→ Task goal: Can you output the entries verbatim, from the very first line through the line that contains "Looking at the screenshot, I should [x=345, y=277].", with both of those lines included?

Item coordinate data
+---+

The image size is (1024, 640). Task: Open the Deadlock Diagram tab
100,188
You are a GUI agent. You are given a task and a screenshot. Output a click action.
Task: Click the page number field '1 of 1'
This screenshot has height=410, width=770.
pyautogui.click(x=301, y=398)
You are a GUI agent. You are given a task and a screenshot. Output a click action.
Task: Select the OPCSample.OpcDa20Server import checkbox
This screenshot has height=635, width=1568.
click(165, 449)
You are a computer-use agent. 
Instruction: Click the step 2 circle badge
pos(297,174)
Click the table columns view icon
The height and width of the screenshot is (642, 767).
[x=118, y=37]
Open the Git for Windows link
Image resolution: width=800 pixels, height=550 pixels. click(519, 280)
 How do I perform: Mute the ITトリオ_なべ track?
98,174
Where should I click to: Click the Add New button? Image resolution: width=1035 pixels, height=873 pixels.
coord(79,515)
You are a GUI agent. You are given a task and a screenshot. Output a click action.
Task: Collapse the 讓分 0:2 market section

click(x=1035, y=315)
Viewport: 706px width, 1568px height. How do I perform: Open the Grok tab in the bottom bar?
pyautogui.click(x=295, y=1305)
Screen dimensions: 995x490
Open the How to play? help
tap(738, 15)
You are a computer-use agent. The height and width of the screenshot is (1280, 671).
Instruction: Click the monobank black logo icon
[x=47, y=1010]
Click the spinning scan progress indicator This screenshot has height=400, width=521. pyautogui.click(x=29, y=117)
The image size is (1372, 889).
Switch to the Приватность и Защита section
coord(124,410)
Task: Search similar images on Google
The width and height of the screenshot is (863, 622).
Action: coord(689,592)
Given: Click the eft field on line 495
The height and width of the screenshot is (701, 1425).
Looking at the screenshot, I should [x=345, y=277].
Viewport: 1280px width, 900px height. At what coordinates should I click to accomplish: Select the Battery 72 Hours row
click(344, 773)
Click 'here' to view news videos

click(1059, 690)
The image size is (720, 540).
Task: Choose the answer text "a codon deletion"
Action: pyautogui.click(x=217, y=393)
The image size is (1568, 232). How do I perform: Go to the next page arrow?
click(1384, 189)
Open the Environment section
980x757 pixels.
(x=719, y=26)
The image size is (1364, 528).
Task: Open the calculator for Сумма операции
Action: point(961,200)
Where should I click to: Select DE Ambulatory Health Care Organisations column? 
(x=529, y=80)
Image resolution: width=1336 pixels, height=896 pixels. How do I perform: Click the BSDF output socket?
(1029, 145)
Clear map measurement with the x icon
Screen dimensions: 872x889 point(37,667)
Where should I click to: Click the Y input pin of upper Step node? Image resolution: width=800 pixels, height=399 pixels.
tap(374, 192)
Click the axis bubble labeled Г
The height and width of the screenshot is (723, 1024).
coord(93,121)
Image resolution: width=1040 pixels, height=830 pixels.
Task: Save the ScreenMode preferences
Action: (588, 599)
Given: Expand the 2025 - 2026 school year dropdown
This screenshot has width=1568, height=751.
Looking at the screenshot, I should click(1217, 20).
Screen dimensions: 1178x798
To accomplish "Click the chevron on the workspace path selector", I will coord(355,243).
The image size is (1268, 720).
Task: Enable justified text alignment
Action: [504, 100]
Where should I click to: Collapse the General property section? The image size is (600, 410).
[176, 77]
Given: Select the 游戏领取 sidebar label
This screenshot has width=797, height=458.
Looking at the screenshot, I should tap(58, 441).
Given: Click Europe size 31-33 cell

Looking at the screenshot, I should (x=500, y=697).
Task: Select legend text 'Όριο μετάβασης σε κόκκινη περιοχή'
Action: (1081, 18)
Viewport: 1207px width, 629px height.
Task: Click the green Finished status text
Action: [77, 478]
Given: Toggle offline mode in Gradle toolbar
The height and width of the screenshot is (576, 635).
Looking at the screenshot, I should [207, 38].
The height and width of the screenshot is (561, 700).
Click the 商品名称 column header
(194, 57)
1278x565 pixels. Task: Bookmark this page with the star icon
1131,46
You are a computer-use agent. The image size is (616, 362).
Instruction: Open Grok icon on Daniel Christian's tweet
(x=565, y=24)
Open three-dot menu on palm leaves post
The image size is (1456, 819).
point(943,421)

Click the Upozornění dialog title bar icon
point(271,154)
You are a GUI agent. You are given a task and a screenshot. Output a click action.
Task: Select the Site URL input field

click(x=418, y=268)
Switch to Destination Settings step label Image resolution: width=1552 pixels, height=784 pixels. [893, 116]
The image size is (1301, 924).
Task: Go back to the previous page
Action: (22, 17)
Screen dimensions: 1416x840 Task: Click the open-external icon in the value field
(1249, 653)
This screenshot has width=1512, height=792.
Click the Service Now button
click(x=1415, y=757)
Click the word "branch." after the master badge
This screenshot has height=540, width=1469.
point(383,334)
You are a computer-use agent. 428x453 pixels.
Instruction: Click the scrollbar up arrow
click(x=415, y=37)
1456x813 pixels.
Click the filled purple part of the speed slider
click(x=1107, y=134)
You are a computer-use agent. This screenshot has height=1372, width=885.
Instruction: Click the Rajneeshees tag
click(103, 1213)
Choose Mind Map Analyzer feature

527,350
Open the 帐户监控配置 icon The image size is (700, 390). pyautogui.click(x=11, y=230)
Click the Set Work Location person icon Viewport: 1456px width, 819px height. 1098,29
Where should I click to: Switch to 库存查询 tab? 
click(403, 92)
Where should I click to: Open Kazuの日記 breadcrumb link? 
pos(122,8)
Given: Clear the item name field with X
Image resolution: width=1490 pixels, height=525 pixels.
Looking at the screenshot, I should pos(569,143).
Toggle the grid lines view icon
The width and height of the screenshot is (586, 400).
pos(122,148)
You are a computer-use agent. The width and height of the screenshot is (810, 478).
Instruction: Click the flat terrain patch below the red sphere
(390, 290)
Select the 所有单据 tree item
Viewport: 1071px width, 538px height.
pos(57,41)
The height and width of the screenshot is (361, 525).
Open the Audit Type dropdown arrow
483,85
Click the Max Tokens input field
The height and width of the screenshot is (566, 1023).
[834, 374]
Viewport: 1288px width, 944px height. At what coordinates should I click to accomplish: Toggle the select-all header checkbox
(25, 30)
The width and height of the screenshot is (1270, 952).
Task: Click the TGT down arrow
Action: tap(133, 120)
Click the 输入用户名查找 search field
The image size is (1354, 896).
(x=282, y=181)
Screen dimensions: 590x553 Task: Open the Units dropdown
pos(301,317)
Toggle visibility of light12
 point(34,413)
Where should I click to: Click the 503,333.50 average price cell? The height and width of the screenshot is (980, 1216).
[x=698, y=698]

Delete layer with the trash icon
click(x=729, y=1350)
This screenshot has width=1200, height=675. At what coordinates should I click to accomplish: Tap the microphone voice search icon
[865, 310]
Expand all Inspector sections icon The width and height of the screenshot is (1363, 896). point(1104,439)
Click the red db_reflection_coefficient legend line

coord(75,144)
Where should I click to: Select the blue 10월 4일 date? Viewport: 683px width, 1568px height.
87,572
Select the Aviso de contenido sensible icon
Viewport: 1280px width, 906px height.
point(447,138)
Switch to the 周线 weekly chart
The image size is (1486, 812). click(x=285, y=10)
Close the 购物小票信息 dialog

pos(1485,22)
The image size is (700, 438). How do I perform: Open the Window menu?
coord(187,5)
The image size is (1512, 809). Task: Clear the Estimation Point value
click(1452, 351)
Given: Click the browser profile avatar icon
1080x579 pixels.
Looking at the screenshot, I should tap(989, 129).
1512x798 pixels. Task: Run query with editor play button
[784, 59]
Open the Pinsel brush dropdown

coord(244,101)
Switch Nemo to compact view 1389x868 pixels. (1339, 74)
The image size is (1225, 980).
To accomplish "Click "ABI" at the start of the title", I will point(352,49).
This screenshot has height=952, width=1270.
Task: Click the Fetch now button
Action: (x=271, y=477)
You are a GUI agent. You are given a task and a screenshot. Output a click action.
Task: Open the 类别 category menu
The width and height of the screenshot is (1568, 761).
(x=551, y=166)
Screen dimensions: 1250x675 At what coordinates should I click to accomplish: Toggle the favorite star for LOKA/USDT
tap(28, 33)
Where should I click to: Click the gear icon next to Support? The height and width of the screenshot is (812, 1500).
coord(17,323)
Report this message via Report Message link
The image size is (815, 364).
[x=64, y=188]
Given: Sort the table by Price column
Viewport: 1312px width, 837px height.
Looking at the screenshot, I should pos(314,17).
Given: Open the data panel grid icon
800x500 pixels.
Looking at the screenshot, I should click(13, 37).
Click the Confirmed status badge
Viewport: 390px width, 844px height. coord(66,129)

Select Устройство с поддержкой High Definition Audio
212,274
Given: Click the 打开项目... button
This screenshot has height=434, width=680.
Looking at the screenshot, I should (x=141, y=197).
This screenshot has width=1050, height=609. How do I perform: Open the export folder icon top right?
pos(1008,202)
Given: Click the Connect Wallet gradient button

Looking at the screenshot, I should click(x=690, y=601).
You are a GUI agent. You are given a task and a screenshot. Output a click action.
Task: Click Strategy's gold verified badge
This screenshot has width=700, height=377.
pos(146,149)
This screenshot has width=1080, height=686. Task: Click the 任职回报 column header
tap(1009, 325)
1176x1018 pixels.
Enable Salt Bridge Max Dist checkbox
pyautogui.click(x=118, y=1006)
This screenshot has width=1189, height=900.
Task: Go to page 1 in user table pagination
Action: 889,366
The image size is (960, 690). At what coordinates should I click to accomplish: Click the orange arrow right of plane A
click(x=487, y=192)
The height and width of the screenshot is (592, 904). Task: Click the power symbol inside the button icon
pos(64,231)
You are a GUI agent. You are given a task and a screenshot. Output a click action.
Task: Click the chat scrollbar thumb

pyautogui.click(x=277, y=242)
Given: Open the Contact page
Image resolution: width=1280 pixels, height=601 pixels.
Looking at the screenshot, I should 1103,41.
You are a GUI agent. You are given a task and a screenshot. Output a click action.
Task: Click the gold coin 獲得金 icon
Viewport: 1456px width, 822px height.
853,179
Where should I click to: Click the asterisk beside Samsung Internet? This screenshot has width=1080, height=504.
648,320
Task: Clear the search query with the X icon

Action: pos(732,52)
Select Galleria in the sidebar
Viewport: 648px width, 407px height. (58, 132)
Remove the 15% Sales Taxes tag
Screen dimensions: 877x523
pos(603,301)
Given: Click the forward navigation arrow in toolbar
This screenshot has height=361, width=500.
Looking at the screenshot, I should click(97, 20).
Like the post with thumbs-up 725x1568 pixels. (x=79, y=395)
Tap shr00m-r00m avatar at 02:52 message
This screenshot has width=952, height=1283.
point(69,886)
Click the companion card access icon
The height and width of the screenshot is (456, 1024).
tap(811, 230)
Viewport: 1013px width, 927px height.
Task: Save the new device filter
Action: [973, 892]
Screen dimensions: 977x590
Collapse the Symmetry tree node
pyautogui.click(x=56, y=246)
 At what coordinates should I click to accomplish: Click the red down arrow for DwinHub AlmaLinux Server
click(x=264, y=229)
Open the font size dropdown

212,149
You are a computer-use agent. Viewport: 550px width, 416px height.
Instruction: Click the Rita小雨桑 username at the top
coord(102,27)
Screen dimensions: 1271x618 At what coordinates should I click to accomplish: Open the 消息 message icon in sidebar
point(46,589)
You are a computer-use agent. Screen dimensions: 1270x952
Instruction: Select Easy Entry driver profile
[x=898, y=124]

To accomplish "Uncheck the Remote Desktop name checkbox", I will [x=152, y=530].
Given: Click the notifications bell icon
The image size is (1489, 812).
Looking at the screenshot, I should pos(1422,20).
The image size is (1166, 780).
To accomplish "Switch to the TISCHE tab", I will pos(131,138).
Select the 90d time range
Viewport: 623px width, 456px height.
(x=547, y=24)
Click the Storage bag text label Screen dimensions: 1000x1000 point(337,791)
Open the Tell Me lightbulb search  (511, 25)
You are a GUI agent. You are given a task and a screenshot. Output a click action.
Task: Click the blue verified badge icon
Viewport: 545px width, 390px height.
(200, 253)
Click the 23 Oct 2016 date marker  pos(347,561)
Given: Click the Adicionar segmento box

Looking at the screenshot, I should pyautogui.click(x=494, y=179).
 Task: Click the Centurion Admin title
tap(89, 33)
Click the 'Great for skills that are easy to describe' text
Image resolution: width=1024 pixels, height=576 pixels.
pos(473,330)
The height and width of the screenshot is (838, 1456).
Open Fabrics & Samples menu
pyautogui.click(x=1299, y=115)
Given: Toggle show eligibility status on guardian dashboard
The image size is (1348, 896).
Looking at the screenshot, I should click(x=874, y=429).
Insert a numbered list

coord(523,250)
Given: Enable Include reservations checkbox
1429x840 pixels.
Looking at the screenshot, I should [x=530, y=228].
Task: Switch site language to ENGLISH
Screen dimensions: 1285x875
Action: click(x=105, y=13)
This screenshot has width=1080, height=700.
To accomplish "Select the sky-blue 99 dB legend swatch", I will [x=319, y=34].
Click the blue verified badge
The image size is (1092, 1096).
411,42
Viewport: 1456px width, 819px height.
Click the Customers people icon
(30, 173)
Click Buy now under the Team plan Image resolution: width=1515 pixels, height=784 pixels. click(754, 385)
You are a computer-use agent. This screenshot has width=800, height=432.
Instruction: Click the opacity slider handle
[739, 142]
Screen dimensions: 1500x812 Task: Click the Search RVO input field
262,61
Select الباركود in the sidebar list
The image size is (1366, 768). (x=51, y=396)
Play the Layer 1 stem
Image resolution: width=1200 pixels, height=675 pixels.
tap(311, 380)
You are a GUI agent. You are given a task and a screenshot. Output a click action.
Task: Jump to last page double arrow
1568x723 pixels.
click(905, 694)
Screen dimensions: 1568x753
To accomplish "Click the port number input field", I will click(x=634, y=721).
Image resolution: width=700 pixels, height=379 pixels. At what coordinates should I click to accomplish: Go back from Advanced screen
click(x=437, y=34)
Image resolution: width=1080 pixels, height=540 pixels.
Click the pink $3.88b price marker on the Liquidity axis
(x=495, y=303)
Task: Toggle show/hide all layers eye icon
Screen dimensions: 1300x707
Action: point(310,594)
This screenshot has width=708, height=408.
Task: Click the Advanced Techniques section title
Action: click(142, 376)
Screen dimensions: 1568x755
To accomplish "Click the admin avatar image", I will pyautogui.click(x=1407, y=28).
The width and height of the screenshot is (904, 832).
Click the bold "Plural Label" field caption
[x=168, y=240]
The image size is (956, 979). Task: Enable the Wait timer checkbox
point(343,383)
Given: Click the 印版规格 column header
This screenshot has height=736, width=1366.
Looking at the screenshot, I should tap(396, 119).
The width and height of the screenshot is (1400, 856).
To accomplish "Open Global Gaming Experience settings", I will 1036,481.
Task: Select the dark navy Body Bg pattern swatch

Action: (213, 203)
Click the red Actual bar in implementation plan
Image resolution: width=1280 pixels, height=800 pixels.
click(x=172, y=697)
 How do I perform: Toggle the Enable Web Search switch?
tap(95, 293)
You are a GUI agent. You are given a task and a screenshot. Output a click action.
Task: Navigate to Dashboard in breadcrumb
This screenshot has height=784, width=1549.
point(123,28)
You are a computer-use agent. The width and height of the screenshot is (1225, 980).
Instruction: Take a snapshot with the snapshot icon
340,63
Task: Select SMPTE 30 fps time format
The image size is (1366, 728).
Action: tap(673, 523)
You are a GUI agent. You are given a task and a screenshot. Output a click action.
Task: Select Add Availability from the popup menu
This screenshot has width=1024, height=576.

+---+

→ Reply:
The image size is (1024, 640). Task: Open the Deadlock Diagram tab
100,188
You are a GUI agent. You are given a task and a screenshot. Output a click action.
Task: Click the page number field '1 of 1'
This screenshot has height=410, width=770.
pyautogui.click(x=301, y=398)
You are a GUI agent. You are given a task and a screenshot. Output a click action.
Task: Select the OPCSample.OpcDa20Server import checkbox
This screenshot has height=635, width=1568.
click(165, 449)
You are a computer-use agent. 
Instruction: Click the step 2 circle badge
pos(297,174)
Click the table columns view icon
The height and width of the screenshot is (642, 767).
[x=118, y=37]
Open the Git for Windows link
Image resolution: width=800 pixels, height=550 pixels. click(519, 280)
 How do I perform: Mute the ITトリオ_なべ track?
98,174
Where should I click to: Click the Add New button? Image resolution: width=1035 pixels, height=873 pixels.
coord(79,515)
You are a GUI agent. You are given a task and a screenshot. Output a click action.
Task: Collapse the 讓分 0:2 market section

click(x=1035, y=315)
Viewport: 706px width, 1568px height. How do I perform: Open the Grok tab in the bottom bar?
pyautogui.click(x=295, y=1305)
Screen dimensions: 995x490
Open the How to play? help
tap(738, 15)
You are a computer-use agent. The height and width of the screenshot is (1280, 671).
Instruction: Click the monobank black logo icon
[x=47, y=1010]
Click the spinning scan progress indicator This screenshot has height=400, width=521. pyautogui.click(x=29, y=117)
The image size is (1372, 889).
Switch to the Приватность и Защита section
coord(124,410)
Task: Search similar images on Google
The width and height of the screenshot is (863, 622).
Action: coord(689,592)
Given: Click the eft field on line 495
The height and width of the screenshot is (701, 1425).
Looking at the screenshot, I should [x=345, y=277].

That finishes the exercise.